EXERCISE INSTRUCTIONS ▸ Take the lines from the one with "Task: Open the Dashboard from its grid icon" to the end of the listing, both ends included, and quote them exactly, leaving pictures out.

THE INPUT ▸
+++

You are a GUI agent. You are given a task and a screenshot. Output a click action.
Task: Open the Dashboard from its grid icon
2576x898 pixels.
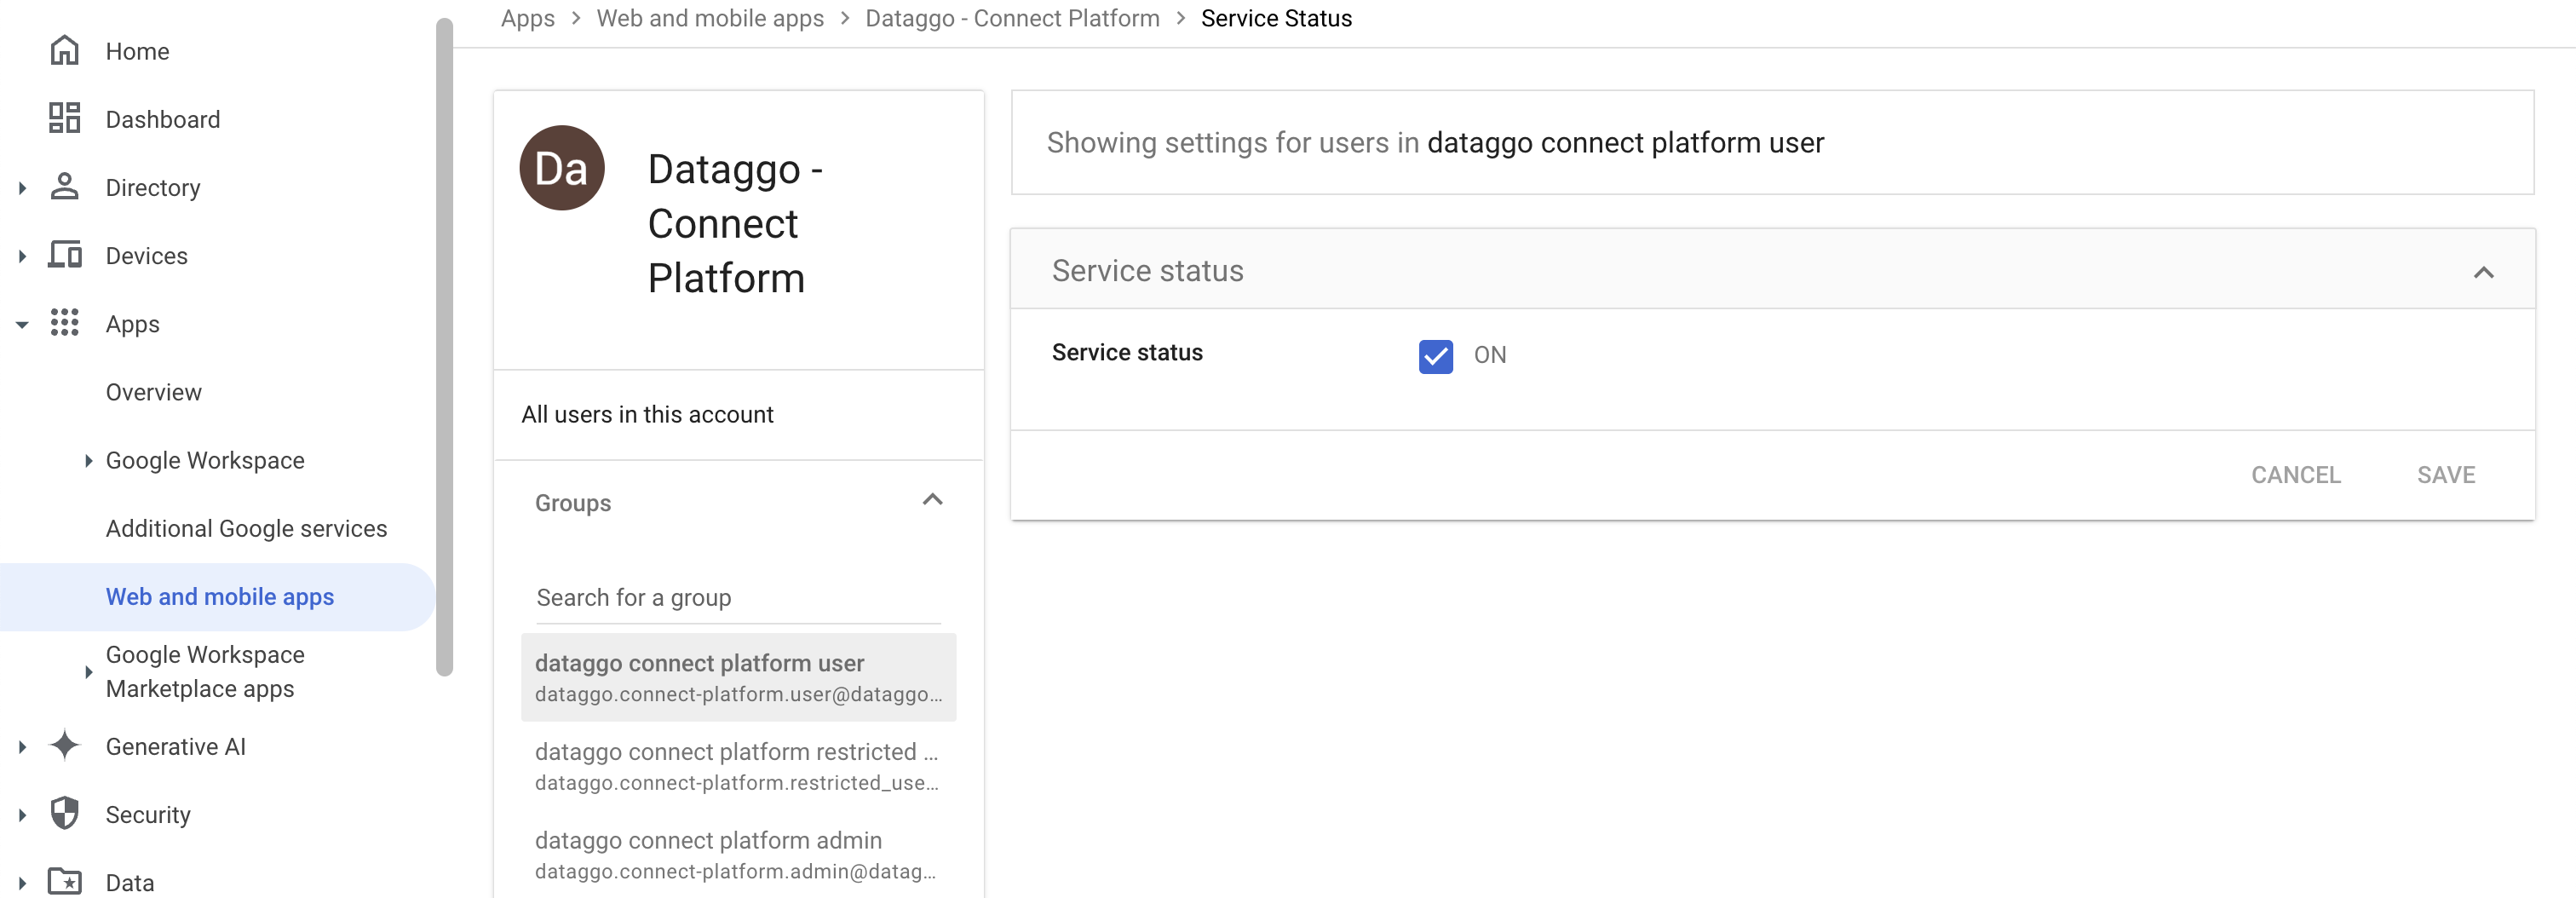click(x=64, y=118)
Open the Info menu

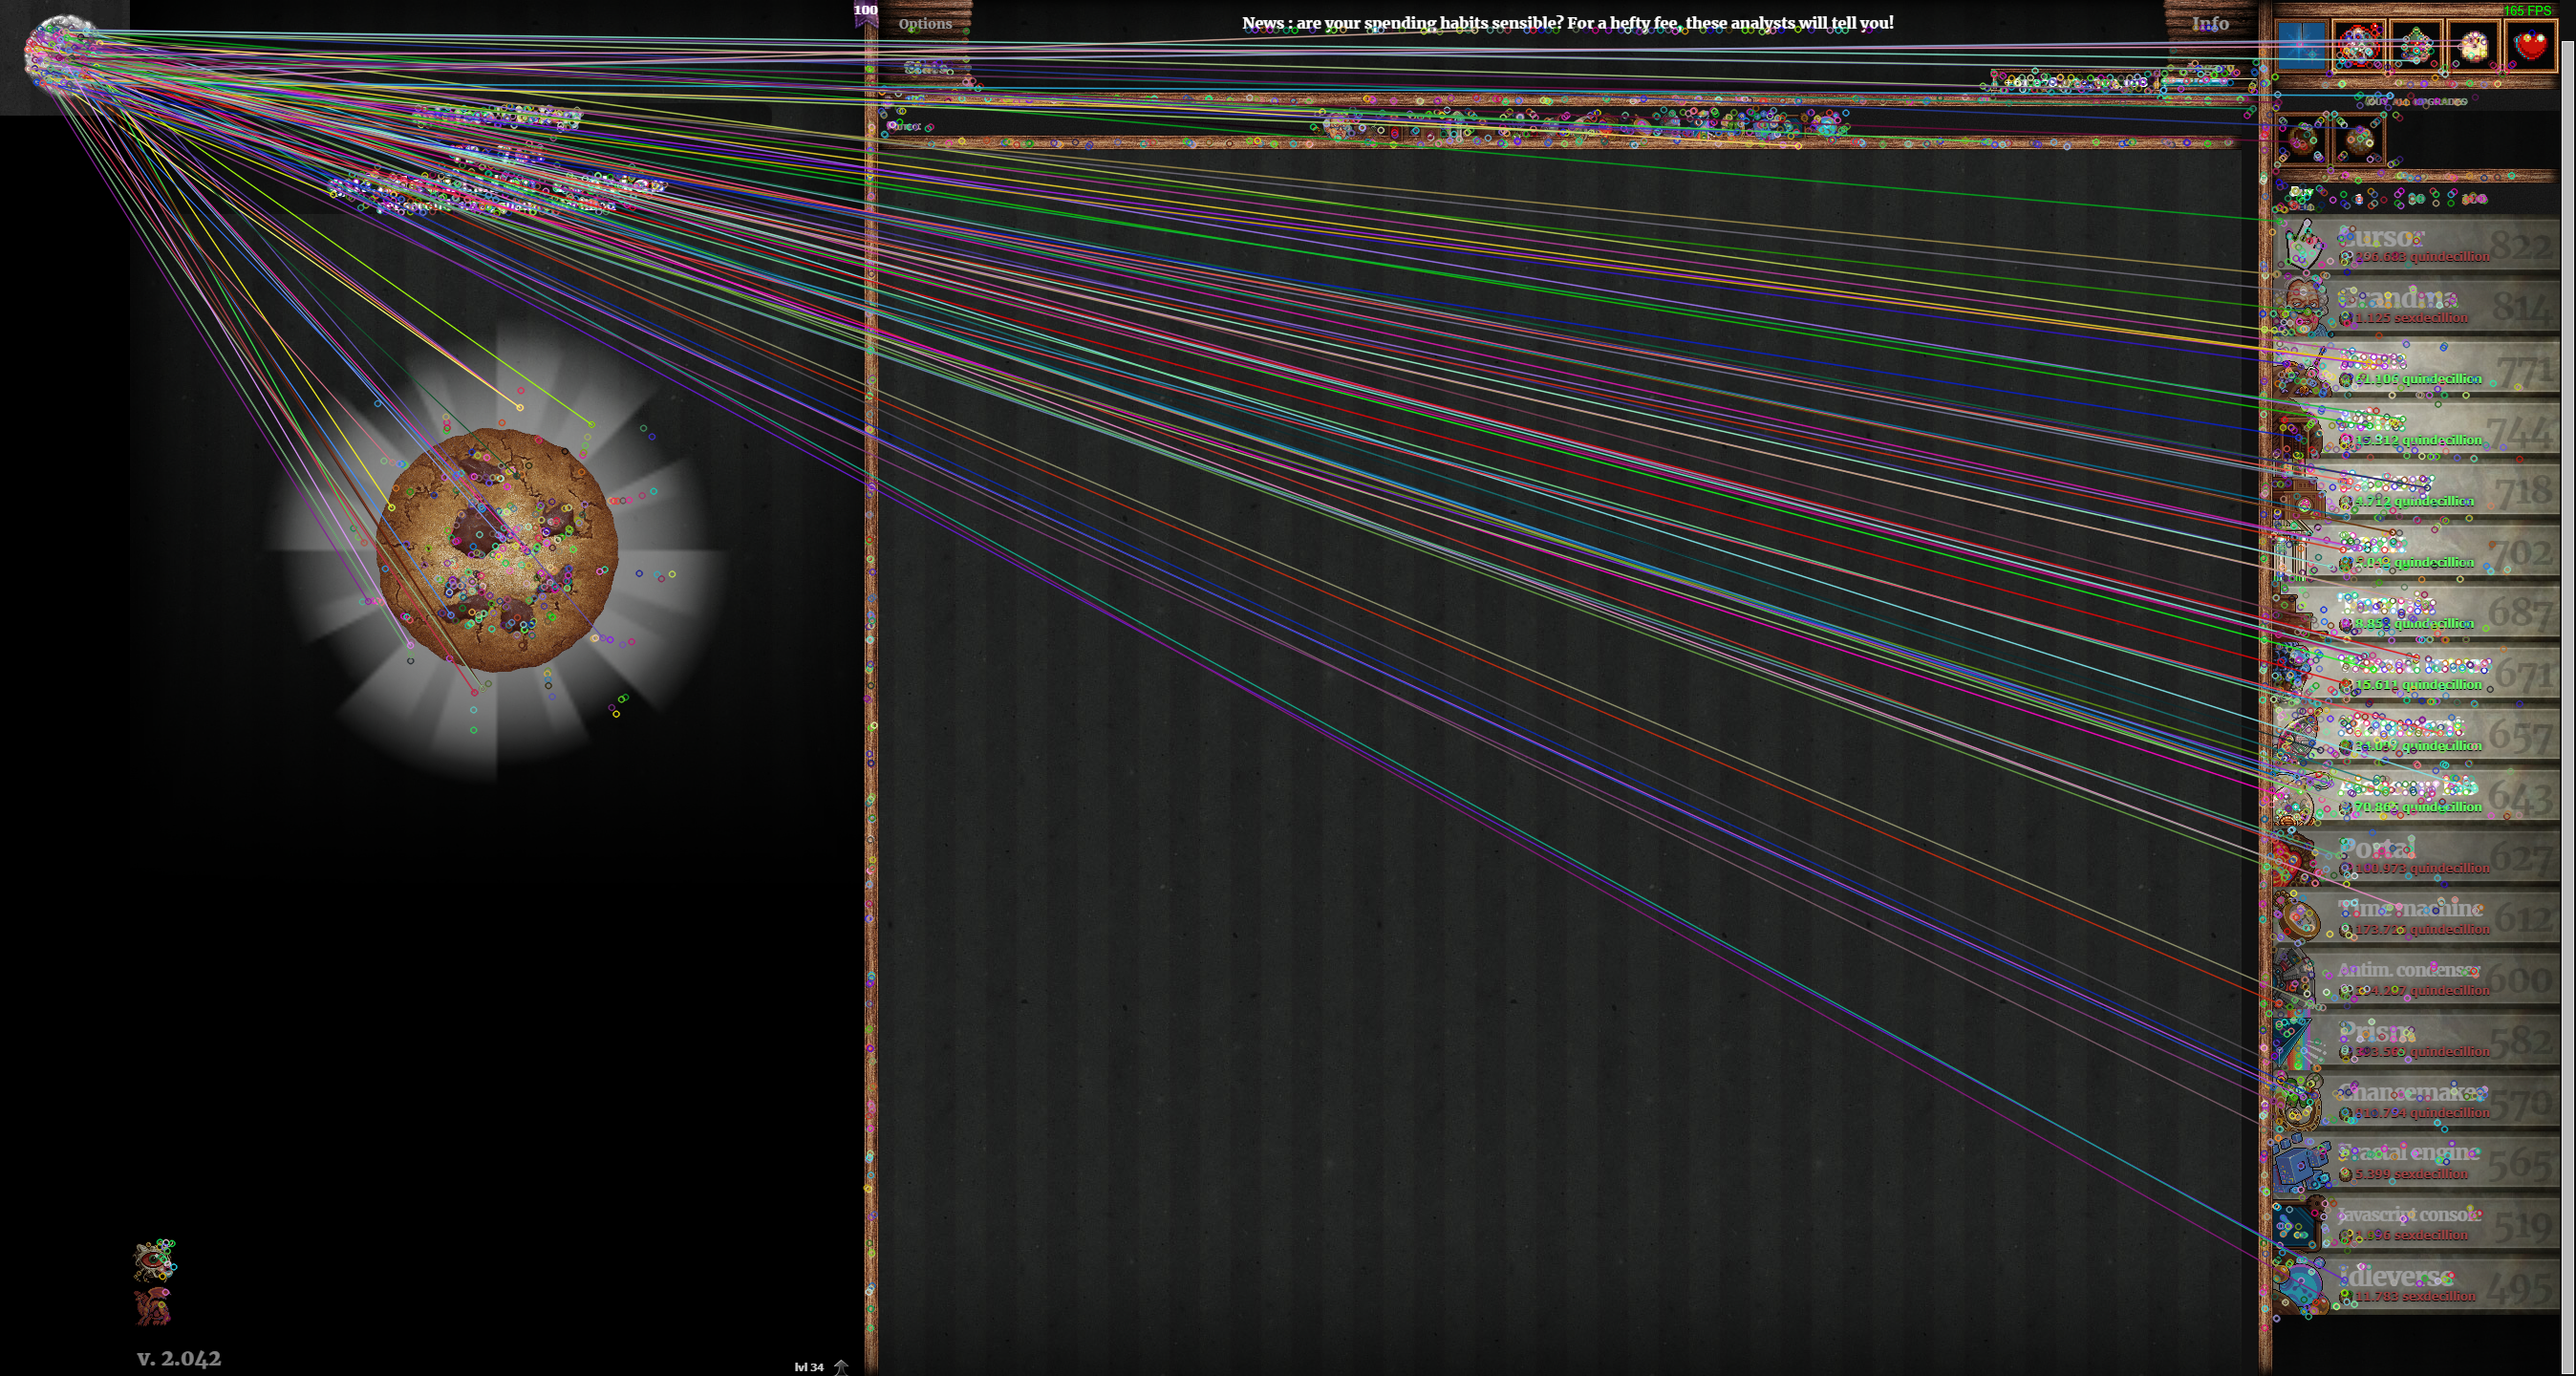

+++

COMPLETED TASK ▸
Task: Open the Dashboard from its grid icon
2576x898 pixels.
click(x=64, y=118)
Open the Info menu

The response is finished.